*WORK INSTRUCTIONS*
Only the lines below from the one containing "Click the ellipsis" to the one containing "Expand the base" should be repeated, both included and unchanged.

*INFORMATION*
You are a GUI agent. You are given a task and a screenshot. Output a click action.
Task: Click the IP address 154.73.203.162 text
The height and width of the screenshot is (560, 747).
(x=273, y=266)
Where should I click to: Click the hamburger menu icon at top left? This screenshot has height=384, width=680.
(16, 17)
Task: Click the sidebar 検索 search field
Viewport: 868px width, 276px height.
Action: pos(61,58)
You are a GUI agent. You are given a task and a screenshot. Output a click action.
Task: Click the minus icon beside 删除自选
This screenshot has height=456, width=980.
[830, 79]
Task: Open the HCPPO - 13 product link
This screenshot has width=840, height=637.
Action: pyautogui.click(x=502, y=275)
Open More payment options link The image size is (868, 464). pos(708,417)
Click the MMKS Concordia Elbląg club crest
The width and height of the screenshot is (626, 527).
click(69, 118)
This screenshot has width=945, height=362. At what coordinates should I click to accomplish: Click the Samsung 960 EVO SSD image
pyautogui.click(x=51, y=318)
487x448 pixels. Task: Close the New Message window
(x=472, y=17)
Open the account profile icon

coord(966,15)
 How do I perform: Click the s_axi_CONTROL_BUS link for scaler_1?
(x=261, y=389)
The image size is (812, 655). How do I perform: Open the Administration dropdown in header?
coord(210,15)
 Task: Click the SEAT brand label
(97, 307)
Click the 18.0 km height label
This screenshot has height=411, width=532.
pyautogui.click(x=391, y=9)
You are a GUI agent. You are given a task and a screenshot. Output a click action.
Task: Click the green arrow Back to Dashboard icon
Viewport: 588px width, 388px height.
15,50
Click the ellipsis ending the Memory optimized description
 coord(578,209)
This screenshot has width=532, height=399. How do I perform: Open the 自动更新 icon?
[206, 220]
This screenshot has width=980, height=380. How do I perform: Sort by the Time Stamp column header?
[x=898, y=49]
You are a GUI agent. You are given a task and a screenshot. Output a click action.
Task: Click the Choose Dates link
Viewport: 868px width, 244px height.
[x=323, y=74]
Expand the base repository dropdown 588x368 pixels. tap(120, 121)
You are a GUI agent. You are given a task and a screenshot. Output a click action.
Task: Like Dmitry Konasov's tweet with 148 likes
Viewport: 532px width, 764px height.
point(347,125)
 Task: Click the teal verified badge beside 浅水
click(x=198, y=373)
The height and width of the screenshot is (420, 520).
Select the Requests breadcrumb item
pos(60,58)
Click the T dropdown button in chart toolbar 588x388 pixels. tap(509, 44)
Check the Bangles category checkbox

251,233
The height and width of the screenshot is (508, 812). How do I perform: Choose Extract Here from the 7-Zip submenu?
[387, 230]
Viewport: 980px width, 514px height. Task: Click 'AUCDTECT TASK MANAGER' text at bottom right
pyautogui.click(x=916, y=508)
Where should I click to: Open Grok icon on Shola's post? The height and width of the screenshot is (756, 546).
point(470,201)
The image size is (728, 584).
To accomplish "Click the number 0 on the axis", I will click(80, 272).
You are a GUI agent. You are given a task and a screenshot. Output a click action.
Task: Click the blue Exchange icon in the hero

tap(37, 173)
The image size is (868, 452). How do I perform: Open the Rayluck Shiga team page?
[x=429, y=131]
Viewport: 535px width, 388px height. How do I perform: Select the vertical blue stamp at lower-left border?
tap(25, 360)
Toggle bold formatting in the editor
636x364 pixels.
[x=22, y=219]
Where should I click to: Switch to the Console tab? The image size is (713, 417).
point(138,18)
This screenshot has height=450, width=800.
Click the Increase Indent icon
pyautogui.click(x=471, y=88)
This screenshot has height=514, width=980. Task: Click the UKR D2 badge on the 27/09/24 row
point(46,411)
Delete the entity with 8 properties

*SOLUTION BELOW*
Click the ellipsis ending the Memory optimized description
 coord(578,209)
This screenshot has width=532, height=399. How do I perform: Open the 自动更新 icon?
[206, 220]
This screenshot has width=980, height=380. How do I perform: Sort by the Time Stamp column header?
[x=898, y=49]
You are a GUI agent. You are given a task and a screenshot. Output a click action.
Task: Click the Choose Dates link
Viewport: 868px width, 244px height.
[x=323, y=74]
Expand the base repository dropdown 588x368 pixels. tap(120, 121)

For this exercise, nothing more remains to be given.